Douar and Gnaedig assured Mathieu that the only requirement was that there be a link to the Louvre—“an artwork, the building, a gallery, whatever, as long as there was a link,” said Douar—and that no restrictions would be placed on the work itself.

But there was still the question of whether the topic was simply too paralyzing for Mathieu to have any fun. Arguably the most famous museum in the world, the Louvre has been a universally recognized symbol of French cultural hegemony and the very highest of high art since the French Revolution. For Mathieu, there seemed little reason to illustrate “this enormous and almost too visible entity”.

Douar and Gnaedig weren’t looking for an homage to the museum, though. They were looking for artists whose creative vision would flourish, even when faced with the Louvre’s historical and cultural magnitude.

“We hoped to find graphic novelists who had their own very strong personal universes,” Douar says, “and then to encourage the confrontation of their world with that of the Louvre.”

In other words, the editorial team wanted nothing more than for Mathieu to do the book his way. Once this became clear, Mathieu’s ideas began to take shape.

“I started out imagining fantastical spaces that would give me total freedom to talk about a Louvre that was invisible but universal—an infinite space, like the space of art itself,” he says.
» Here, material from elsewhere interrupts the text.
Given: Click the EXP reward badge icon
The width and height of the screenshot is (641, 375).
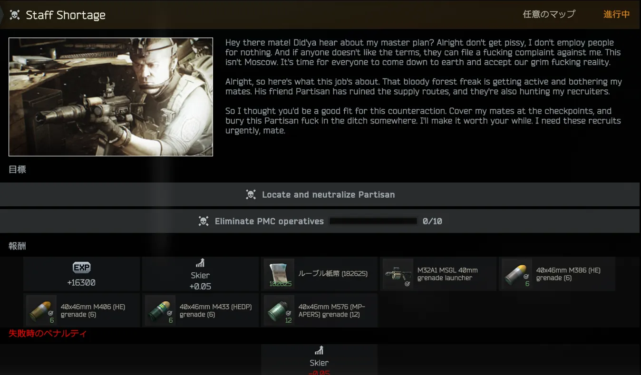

To find this space, he had to “look sideways, out of the corner of my eye, take a significant step back from the subject right from the beginning.”

Of this method, Douar says, “Marc-Antoine Mathieu created a universe that is like the Louvre, but not exactly. It’s a kind of parallel world in which he examines, not the work, but the discourse around art.”
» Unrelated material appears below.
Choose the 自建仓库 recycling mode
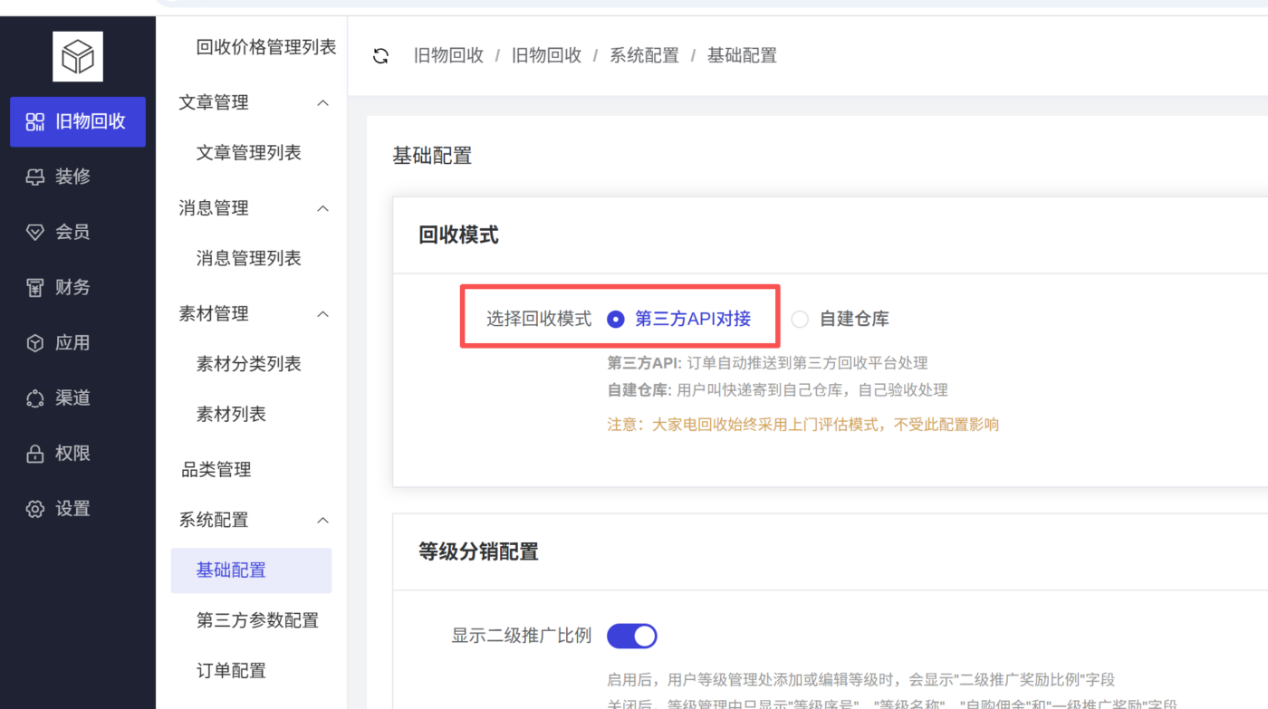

It is just this refusal to look directly at the subject, and thereby to generate multiple images of it, that characterizes Vaults. Even the name of the museum at the center of the story is a mystery. It is called by turns, (in the English translation) u rude love muse; the museum of the louver; muse, lure, loud, eve; oeuvre due slum; loud muse revue, etc. The main character, Eudeus, informs us in the first chapter that, “all these names are nothing but anagrams of the museum’s real name, which has been forgotten.” The name of le Musée du Louvre is never directly mentioned in the book.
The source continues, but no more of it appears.